Let’s be frank, our image of the old-style football fan is probably of the guy in the cloth cap, who looks like your grandpa, fancies pigeons more than his wife and cheers the opposition as well as his own team. As he plods wearily home to his mug of horlicks, there’s nothing very sinister or threatening in his demeanor -except that for Ilford FC, along with their peers, the hooligan fringe was never very far away.
Back in pre-Lynn Road days, Ilford had been preparing to enter a new competition,The Southern League, which within 12 months of its inception would become almost fully professional. The Club was to learn the hard way just how high emotions run -on the field and off it -as the stakes increase. Against Old Foresters (22/1/94), then one of the top clubs around, tempers had been frayed from the kick-off. A catalogue of poor decisions, including the disallowing of a perfectly good Ilford goal had infuriated the crowd, some of whose chanting seemed to indicate a threat of reprisal. *This is consistent with press reporting of the day, which chronicles drunken and loutish behaviour as well as threats made against referees from terraces up and down the land. Such conduct, seeming to contribute to a breakdown in order, would pose a great danger in the minds of the wealthy, self-appointed guardians of public morals who owned Ilford FC at the time.
As the final whistle was blown, the referee (Mr Bisiker) who’d been targeted for abuse throughout, was kicked, punched and gouged by a group of fans who’d encroached on to the field of play. Players and home officials managed to intervene preventing more serious injury, yet a full two hours later, a human bodyguard escorting the unfortunate Official back to Ilford Station was ambushed by a ‘howling, jeering mob’, clearly with unfinished business. Only with the greatest of difficulty did the cordon hold firm, delivering Mr Bisiker to the carriage door just about in one piece.
News reporting of the incident hardly helped matters. While expressing some sympathy for the level of violence meted out and applauding Ilford FC for a characteristic show of chivalry, there was a seething criticism of the ref’s handling of the match, giving impression that he was somehow an almost legitimate target…. How much the episode was responsible for influencing the Club’s owners in their decision not to follow rivals into the professional arena is hard to judge. Two years on however, Ilford were replaced in the Southern League by Tottenham Hotspur, a club on a mission to build success and unperturbed by the prospect of rising crowds or of the undesirable contingent this brings with it.

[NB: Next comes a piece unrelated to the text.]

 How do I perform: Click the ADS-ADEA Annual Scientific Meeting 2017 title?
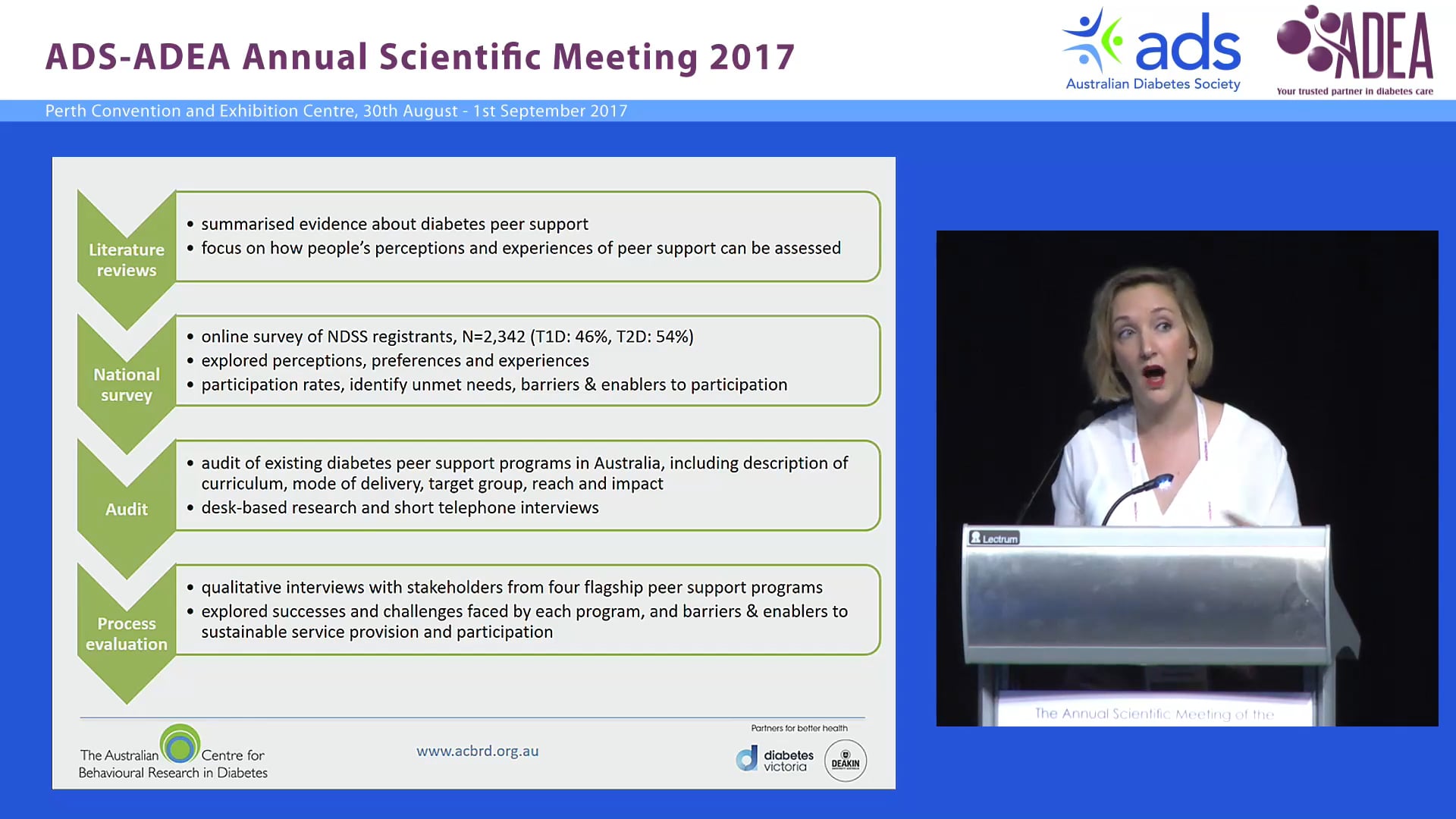tap(419, 55)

Marching forward in time, Ilford’s second Spanish tour in 1923 attracted a further notoriety due to events during and after our second 2-2 draw against Barcelona. However unsavoury the perception of the average English supporter, many among the 30,000 Catalans present that day seemed determined to match them…… And if you’re going to organise a riot where better than the majestic, brand new, Camp les Corts Stadium (rather than the ‘death-traps’ which some of the English grounds had become).
As Barca struggled to make their mark against determined opponents crowd frustrations grew. The mood deteriorated further as a catalogue of contested decisions seemed to go Ilford’s way. In spite of Gracia’s strike levelling the score at 1-1, antagonism directed at the referee was now reaching a fever pitch, inflaming a logic no doubt which considered that as Catalan champions, Copa del Rey winners and with some of the world’s best players in their ranks, Barca really shouldn’t be playing second fiddle to England’s Isthmian League champions!
As the whistle signalled the end to the whole bad-tempered affair, the crowd erupted in a frenzy of abuse and rancor, jeering and whistling -and in an instant a corps of gendarmes advanced on to the pitch, waving drawn swords and revolvers. Players quickest to react, along with Officials, were jostled and pushed towards the safe haven of the dressing rooms beneath the stand. Those not so alert (including a couple of IFC players) were ‘contained’ for their own safety within the centre circle while police, fearing a riot scenario undertook to disperse the crowd and regain control.
*This, Ilford’s fourth versus FC Barcelona, was to be the last. We were not invited back. The newspaper reporting of the game, in Catalan, still requires some translation today (if anybody can assist).